Его проза по-своему научна — может быть, не меньше, чем произведшие в минувшем году фурор “Элементарные частицы” Мишеля Уэльбека. По-своему социологична. Социальный срез позднесоветской реальности, в особенности тогдашней армейщины, сделан вполне умело. Но русский писатель, конечно, вправе быть не столь социологичным, тем более не так плотно связывать себя с философской левизной, как видим мы это у француза. И нелепо считать прозу Павлова — воспоминаниями о недавнем “проклятом” прошлом. (Не случайно оно преподнесено как нечто извечное.) Анкудинов прав: социальные стратегии и утопии волнуют Павлова в последнюю очередь. Он еще в “Казенной сказке” довольно быстро разделался с ними, не оставив камня на камне от иллюзий по поводу армии и страны обитания. Однако не социальность у него в фокусе.
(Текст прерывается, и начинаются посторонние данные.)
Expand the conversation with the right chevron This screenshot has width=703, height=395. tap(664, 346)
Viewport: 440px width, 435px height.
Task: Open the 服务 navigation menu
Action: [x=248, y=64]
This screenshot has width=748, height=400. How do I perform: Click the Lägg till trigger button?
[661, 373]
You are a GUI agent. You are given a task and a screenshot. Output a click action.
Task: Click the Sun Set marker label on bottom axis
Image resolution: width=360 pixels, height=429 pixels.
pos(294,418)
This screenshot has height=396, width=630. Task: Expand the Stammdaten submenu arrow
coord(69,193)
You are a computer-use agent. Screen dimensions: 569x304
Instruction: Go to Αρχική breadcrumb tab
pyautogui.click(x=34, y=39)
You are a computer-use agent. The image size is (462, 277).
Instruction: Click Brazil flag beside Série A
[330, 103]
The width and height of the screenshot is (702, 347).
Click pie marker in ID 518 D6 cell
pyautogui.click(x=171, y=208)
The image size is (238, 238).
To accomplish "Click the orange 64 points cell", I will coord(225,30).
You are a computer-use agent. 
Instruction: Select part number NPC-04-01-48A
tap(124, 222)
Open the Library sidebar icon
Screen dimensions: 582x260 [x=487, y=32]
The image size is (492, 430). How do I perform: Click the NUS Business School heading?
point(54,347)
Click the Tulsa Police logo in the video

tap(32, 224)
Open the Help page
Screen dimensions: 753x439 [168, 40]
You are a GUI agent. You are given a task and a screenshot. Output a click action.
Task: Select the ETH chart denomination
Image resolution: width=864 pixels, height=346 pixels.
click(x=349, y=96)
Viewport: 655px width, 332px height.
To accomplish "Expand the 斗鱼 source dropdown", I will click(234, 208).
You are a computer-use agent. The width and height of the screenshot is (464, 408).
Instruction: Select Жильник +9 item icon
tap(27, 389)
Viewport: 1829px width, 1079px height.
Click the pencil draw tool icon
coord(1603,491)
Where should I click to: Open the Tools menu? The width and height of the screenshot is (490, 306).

Особость Павлова в том, что этот писатель, кажется, не в шутку задался вопросом миросозерцательного свойства: а что есть жизнь в ее сути? Насколько те или иные формы отвечают этой сути? Как они связаны с тем, что является абсолютом?

Смотреть на мир глазами Бога. Это звучит в современном культурном контексте вызывающе. Даже претенциозно. Не потому ли напрямую эту мысль Павлов никогда и не выражает? Нет, не потому. На современный контекст ему вообще плевать с высокого забора, как он это уже не раз и не два демонстрировал, раздражая и скандализируя культурную, “приличную” публику. Богему и бомонд. Вот и Кирилла Анкудинова Павлов явно раздражает, но наш критик хоть человек не злой, не переводит стрелку на личности, затевая настоящий идейный спор. А попадись-ка ты в пасть к поборнику либерализма без берегов, язвительному Александру Агееву... живым не уйдешь. Замордует дедушка не хуже твоего сержанта из охранной роты карагандинского концлагеря.

Кстати, в целях наступательной самозащиты Павлов вывел в “Девятинах” Сержа и Жоржа — легко опознаваемых, типичных московских тусовщиков, бойких газетно-сетевых пересмешников, несть им числа. Имелся ли тут в виду Довлатов (как боится предположить Анкудинов), я не знаю. Есть гораздо более очевидные и более актуальные прототипы. Но нет и не может быть на них прямого указания, поскольку важны не претензии писателя к конкретному коллеге-литератору; Павлов — все ж таки не чета мстительному инфанту Пелевину, который однажды (в своем последнем романе) взял да и утопил в сортире критика Б. Для него важность имеет само по себе явление, довольно типичное. И вышел “портрет поколения” у Павлова и на редкость узнаваемым, и смешным, и ядом обильно полит.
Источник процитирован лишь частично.